Di antara tindakan yang dilakukan Khalifah Yazid bin Abdul Malik adalah menumpas gerakan Yazid bin Muhallib. Sebelumnya, Yazid bin Muhallib menjabat sebagai gubernur wilayah Khurasan. Ia juga pernah menjabat gubernur Irak di Kufah dan Iran di Bashrah. Jabatan itu dipangkunya sejak Khalifah Sulaiman bin Abdul Malik hingga masa Umar bin Abdul Azis. Karena dianggap melakukan gerakan-gerakan mencurigakan, Khalifah Umar bin Abdul Azis memintanya datang ke Damaskus dan menjatuhi tahanan kota.

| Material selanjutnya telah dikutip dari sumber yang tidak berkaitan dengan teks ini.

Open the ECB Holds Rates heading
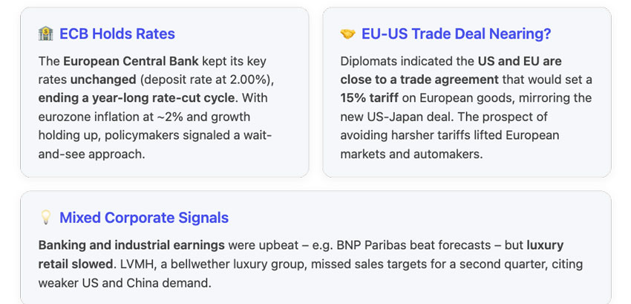Screen dimensions: 631x304 click(117, 34)
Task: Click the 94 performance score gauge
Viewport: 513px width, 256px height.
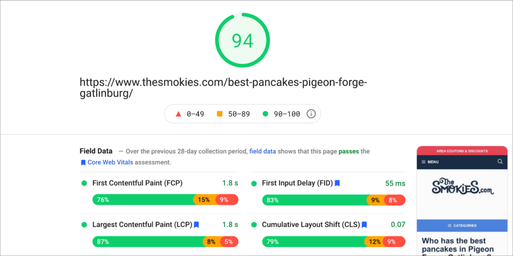Action: [x=242, y=41]
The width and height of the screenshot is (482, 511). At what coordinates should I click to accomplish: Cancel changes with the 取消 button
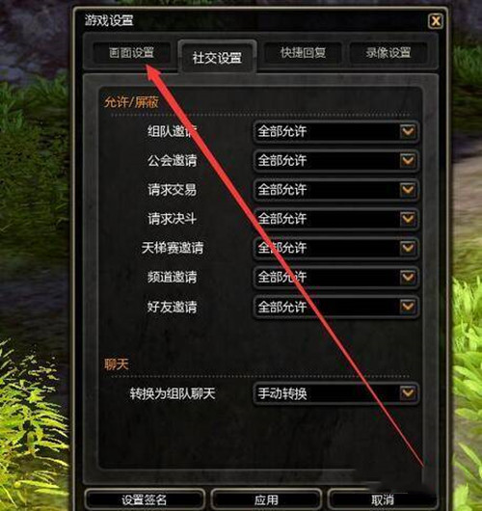click(383, 499)

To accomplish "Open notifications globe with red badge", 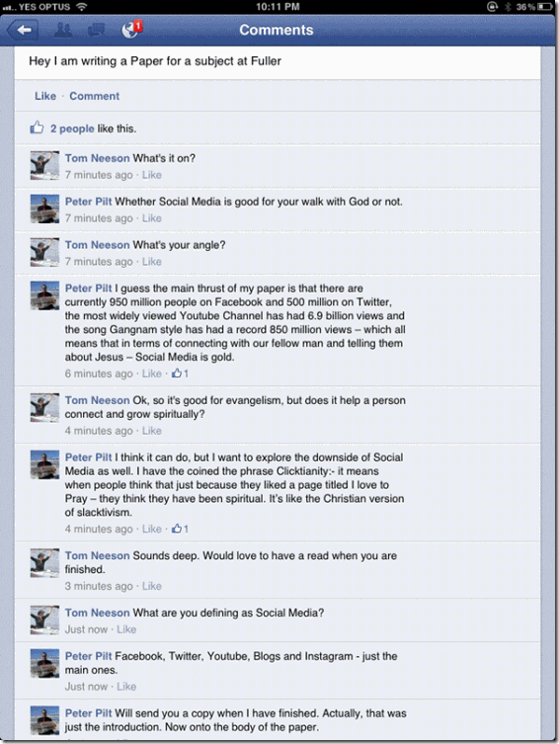I will tap(131, 29).
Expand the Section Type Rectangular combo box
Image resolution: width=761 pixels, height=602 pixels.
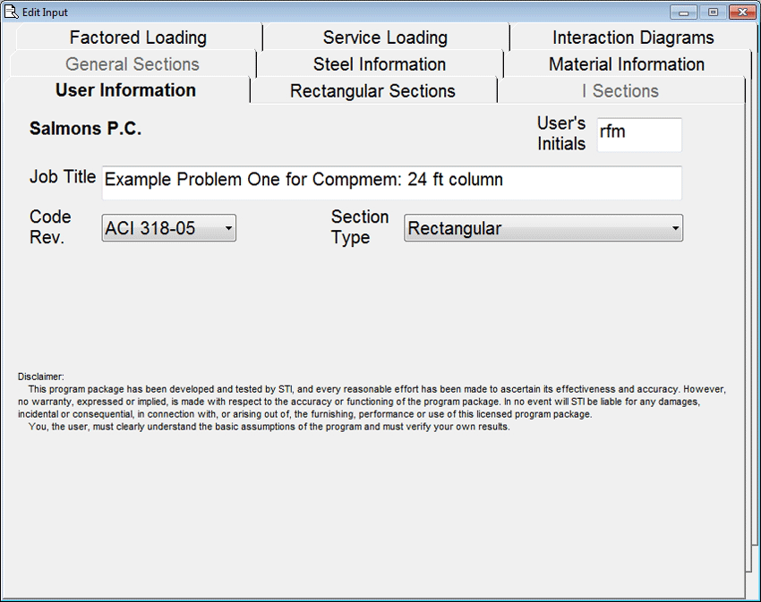[543, 228]
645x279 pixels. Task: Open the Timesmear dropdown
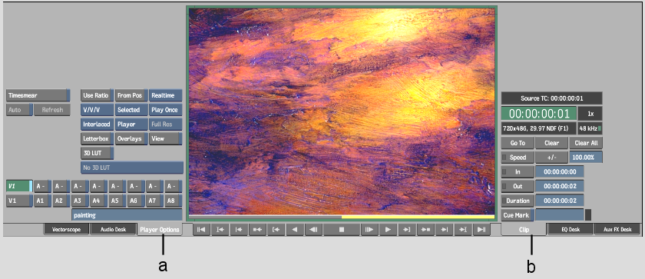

Ketika Khalifah Umar bin Abdul Azis wafat, Yazid bin Muhallib segera melarikan diri. Ia khawatir khalifah terpilih, Yazid bin Abdul Malik, akan mengambil tindakan tegas atas dirinya. Sejak awal memang sering terjadi pertentangan antara dua orang yang senama itu.
Yazid bin Muhallib melarikan diri ke Irak. Karena pernah menjabat gubernur di wilayah itu, ia pun diterima oleh masyarakat. Nama keluarganya harum di kalangan rakyat Irak. Hal ini tidak mengherankan karena ayahnya, Muhallib bin Abi Shafra’, adalah penakluk lembah Hind.
Yazid bin Muhallib juga berhasil mengumpulkan dukungan rakyat Basrah untuk memecat Khalifah Yazid. Adanya gerakan itu sampai ke telinga sang khalifah di Damaskus. Yazid bin Abdul Malik segera meminta saudaranya, Maslamah bin Abdul Malik, untuk berangkat dengan pasukannya ke lembah Irak guna memadamkan gerakan Yazid bin Muhallib.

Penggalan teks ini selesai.